--- BEGIN TEXT BLOCK ---
Thursday, March 26, 2015

Rand "I believe in misinformation" Paul Clones Senate Leader Tom Cotton: Increase Defense Spending!




Libertarian and political Chameleon Rand Paul joins others vying for the GOP nomination via politicking on increasing defense spending.  INCREASE DEFENSE SPENDING!!!!!

Before we show a Huffington Post piece with Rand Paul pulling an obvious Netanyahu, let's do a quick and familiar review of graphics related to US Defense Spending. As you peruse the follow graphics, ask yourself as set of questions.  


First, do we really need increased defense spending? 

Next, whatever happened to fiscally conservative Republicans? Is GOP mantra showing like a dirty skirt undergarment? Is their mantra mere false prophecy to appeal to millions across the nation who seem to long for war?

A tertiary question. We are re-committed to a war in Afghanistan that has run a full 13 years and has span well beyond its bottom line charter "Get bin Laden."  When will Americans grow weary of entities that directly benefit for war?

One last digression before Rand "I believe in misinformation" Paul. How about a quick look at the running cost of George Bush and Dick Cheney's personal crusade? If you follow this link you will also see the extent to which defense contractors plant the seeds of war as if a farmer sowing a corn field.

Where is the sanity among Republicans clamoring for increased defense spending? I ask for your patience and full consideration of the following graphics. 




Whenever I hear or read a Republican speak of increasing defense spending, I reflect on two sets of data that we should recall and hold at the forefront of our cognitive processes.


military spending

Now, lets see how our tax dollars are spent.

2013 Defense Spending

Obama's 2016 proposed budget and the GOP  proposed  Budget






Now for Paul. 

Rand Paul Channels His Inner Tom Cotton, Calls For Defense Spending Hike

Posted: Updated


RAND PAUL


WASHINGTON -- The Most Interesting Man in American politics is quickly becoming anything but.
--- END TEXT BLOCK ---
**WORK INSTRUCTIONS**:
1. Render this sentence from the blog post on defense spending in Spanish: "First, do we really need increased defense spending?"
2. According to the blog post on defense spending, how long has the war in Afghanistan run?
The saved entries are separate material with no connection to the blog post on defense spending.
--- BEGIN RECORDS SHOWN ---
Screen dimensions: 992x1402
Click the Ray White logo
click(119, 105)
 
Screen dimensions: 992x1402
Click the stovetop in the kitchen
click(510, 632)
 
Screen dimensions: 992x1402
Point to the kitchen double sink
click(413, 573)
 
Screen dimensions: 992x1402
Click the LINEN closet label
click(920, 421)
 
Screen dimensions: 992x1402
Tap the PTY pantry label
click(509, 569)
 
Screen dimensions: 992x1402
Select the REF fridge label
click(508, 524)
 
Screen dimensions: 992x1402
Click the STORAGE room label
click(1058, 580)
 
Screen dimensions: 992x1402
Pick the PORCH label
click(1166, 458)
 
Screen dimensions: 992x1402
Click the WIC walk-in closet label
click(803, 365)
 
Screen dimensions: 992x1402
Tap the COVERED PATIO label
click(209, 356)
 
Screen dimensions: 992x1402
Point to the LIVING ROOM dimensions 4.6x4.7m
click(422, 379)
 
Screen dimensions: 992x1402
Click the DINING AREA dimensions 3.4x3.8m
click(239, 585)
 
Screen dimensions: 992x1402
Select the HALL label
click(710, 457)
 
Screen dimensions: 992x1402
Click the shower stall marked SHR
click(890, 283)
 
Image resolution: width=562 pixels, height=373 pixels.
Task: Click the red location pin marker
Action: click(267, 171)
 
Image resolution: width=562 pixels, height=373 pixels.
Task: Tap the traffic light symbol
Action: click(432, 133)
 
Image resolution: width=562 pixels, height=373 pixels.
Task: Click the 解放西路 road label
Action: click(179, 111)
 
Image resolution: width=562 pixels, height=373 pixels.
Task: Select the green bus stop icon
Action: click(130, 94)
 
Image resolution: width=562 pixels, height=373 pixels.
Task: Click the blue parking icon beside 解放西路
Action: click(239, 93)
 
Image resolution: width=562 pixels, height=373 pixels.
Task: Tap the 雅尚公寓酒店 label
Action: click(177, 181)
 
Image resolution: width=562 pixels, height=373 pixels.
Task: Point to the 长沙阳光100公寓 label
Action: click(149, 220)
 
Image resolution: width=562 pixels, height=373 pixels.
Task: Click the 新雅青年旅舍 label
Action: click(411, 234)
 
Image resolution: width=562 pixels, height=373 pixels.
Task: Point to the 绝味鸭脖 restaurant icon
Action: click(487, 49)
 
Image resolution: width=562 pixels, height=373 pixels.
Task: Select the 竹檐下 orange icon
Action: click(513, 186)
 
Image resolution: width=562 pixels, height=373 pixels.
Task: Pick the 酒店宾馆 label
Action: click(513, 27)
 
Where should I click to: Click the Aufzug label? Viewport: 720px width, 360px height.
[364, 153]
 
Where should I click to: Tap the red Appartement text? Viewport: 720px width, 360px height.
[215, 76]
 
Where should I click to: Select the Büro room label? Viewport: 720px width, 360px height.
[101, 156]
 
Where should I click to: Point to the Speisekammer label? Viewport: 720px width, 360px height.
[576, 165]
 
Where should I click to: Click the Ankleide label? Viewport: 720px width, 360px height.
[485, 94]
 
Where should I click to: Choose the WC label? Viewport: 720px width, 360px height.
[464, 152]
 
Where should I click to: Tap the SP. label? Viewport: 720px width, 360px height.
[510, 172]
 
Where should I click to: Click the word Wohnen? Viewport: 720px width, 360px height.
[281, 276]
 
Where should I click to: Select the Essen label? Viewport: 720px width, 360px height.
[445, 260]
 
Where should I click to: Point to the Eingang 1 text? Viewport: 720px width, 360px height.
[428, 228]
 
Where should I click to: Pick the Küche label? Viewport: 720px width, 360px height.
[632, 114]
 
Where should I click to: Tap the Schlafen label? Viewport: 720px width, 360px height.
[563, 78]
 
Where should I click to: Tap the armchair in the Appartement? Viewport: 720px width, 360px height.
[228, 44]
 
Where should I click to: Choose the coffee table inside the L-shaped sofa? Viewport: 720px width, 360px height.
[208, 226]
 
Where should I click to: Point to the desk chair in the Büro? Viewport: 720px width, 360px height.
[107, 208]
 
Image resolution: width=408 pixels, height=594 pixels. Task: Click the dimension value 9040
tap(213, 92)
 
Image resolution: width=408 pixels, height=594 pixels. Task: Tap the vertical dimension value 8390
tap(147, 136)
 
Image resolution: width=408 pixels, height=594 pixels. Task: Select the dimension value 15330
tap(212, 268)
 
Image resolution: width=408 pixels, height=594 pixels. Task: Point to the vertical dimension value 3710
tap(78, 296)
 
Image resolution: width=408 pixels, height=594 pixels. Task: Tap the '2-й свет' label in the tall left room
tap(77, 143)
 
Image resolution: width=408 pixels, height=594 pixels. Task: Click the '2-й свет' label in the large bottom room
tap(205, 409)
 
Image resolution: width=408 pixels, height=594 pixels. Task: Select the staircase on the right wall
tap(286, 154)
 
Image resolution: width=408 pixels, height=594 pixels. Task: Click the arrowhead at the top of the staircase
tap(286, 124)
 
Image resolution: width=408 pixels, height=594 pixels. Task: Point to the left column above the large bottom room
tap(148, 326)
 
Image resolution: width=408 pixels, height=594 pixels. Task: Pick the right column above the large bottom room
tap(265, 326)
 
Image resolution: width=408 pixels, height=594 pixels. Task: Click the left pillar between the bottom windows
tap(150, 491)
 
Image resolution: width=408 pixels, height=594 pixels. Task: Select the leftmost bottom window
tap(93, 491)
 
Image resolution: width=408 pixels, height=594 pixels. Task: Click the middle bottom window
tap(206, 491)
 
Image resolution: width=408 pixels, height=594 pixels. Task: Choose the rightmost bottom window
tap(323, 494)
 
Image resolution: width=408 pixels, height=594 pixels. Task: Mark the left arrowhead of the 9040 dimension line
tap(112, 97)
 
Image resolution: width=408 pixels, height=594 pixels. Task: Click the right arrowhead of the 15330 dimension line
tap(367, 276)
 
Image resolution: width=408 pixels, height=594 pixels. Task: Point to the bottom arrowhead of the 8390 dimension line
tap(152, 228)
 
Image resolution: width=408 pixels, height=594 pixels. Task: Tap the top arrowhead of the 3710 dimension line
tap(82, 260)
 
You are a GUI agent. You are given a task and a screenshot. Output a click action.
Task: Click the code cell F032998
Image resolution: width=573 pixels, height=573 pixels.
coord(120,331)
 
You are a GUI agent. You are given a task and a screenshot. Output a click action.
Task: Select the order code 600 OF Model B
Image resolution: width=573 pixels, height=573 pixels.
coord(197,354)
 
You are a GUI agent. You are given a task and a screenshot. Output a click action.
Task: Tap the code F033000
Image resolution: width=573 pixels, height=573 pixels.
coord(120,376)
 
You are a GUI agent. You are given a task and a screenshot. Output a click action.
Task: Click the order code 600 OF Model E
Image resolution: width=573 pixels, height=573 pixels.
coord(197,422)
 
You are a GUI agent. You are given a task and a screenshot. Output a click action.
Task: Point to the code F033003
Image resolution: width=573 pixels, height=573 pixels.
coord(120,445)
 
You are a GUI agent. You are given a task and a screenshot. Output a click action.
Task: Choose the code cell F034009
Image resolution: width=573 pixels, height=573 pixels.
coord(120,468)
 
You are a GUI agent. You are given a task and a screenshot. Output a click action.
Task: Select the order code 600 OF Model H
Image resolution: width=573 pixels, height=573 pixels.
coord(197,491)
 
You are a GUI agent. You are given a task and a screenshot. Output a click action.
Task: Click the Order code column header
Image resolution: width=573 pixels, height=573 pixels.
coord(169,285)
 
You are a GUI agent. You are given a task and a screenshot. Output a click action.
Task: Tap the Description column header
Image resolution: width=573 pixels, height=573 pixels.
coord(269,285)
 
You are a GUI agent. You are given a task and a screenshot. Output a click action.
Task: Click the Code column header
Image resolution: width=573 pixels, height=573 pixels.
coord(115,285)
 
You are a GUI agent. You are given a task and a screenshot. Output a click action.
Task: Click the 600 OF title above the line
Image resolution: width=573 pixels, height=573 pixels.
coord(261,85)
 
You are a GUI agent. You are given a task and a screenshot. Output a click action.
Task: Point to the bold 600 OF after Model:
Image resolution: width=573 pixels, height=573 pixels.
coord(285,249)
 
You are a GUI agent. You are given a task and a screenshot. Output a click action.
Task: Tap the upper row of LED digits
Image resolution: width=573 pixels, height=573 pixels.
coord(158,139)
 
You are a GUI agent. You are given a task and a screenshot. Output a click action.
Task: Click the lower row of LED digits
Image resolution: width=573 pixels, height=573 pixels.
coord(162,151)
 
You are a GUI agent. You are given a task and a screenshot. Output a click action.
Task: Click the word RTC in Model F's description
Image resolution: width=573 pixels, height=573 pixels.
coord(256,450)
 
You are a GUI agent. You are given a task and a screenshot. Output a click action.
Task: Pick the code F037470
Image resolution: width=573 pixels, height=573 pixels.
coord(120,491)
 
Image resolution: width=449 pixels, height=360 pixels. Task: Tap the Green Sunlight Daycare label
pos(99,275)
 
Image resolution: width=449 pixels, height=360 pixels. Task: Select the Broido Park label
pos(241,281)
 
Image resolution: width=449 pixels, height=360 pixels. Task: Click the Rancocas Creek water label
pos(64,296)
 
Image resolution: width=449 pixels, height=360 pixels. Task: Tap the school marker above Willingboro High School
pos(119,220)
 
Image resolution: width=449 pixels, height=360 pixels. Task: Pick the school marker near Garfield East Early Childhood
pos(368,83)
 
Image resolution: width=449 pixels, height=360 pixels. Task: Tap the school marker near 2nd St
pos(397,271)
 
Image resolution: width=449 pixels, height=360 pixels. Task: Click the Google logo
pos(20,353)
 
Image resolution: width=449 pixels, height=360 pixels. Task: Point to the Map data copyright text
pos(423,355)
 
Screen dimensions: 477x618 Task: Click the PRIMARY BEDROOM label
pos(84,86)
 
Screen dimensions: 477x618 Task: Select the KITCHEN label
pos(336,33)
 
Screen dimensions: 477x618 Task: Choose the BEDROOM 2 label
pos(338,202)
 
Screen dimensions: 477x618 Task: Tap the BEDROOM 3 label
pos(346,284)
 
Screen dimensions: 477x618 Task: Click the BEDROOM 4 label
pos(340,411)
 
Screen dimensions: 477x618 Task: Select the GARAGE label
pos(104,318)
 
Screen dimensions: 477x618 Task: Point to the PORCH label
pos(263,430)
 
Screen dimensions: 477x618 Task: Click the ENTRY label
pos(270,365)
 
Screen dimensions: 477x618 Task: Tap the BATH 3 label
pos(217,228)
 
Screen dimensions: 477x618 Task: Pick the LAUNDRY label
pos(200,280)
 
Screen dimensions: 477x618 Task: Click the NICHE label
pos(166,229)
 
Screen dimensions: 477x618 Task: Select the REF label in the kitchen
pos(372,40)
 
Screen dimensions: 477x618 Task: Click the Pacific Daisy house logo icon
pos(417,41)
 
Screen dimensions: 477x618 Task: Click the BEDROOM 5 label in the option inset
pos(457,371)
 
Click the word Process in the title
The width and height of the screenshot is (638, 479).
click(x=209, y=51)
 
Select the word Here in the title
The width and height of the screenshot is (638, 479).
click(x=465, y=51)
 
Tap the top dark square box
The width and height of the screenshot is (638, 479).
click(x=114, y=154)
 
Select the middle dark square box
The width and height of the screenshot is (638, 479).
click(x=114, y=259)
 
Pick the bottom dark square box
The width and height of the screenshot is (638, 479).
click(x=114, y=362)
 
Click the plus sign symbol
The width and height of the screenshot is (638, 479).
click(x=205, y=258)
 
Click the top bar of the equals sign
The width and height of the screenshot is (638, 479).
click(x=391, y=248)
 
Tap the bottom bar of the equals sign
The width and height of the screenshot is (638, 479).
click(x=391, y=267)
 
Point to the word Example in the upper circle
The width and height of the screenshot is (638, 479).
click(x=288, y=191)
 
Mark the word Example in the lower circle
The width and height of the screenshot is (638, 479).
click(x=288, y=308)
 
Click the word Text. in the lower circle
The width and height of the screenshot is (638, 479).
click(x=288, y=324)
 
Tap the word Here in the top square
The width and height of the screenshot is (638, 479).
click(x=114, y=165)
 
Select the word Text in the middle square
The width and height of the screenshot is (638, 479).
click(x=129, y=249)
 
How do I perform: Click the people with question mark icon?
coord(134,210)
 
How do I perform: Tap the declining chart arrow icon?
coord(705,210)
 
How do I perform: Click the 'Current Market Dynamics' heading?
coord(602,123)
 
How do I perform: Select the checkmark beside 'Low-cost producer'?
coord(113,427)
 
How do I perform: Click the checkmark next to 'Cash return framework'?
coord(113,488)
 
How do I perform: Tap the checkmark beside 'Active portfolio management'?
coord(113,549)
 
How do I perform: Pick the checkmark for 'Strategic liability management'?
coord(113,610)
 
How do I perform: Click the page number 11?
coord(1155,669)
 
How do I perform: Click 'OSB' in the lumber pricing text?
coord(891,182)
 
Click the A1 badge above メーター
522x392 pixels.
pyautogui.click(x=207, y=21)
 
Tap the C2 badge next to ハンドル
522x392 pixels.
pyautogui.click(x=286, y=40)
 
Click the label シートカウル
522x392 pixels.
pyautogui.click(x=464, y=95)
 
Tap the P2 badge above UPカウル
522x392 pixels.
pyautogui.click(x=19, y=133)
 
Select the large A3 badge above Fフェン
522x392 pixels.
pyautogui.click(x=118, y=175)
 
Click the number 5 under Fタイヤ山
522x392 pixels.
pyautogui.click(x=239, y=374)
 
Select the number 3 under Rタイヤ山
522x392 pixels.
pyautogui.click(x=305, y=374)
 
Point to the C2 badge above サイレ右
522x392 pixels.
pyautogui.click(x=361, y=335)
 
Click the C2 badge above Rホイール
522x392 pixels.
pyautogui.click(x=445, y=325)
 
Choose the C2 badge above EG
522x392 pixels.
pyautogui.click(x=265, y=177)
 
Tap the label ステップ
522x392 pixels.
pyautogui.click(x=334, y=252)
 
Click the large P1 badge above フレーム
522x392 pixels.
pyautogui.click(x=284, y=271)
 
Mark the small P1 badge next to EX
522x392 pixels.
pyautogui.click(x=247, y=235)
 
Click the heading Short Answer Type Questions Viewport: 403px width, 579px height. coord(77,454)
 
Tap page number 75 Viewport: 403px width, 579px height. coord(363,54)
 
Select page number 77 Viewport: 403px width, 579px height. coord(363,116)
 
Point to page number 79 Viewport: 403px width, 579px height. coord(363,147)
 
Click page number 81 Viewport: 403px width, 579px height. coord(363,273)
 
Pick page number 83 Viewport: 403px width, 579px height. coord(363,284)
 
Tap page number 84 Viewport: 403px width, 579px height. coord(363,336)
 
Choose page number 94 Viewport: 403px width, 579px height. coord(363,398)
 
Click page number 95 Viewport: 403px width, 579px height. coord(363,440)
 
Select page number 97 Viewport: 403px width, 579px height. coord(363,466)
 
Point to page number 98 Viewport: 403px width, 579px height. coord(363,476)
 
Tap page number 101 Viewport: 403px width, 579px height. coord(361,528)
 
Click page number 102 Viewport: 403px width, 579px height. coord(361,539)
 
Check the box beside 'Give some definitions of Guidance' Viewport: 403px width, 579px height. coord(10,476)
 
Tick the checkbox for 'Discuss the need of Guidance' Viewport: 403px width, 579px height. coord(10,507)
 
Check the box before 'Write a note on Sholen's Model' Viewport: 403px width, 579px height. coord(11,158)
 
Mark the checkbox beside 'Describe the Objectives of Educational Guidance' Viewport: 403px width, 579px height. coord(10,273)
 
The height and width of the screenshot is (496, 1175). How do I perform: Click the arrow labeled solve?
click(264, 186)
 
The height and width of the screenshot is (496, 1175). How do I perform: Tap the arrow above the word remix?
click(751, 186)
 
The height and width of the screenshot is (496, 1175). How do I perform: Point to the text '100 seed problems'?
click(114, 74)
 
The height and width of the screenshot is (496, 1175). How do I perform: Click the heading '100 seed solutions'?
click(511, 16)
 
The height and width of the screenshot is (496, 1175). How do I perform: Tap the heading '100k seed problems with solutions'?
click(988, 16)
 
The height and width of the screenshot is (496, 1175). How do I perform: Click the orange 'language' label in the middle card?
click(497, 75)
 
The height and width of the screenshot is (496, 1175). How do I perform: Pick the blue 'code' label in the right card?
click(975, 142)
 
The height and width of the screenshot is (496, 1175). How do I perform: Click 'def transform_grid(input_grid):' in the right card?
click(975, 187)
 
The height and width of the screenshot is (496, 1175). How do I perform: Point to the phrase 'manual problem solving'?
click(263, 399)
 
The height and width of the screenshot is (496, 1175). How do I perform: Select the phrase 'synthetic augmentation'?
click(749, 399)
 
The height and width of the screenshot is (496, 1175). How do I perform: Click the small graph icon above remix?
--- END RECORDS SHOWN ---
**SOLUTIONS FOR EACH TASK**:
1. Primero, ¿realmente necesitamos un aumento del gasto en defensa?

2. A full 13 years.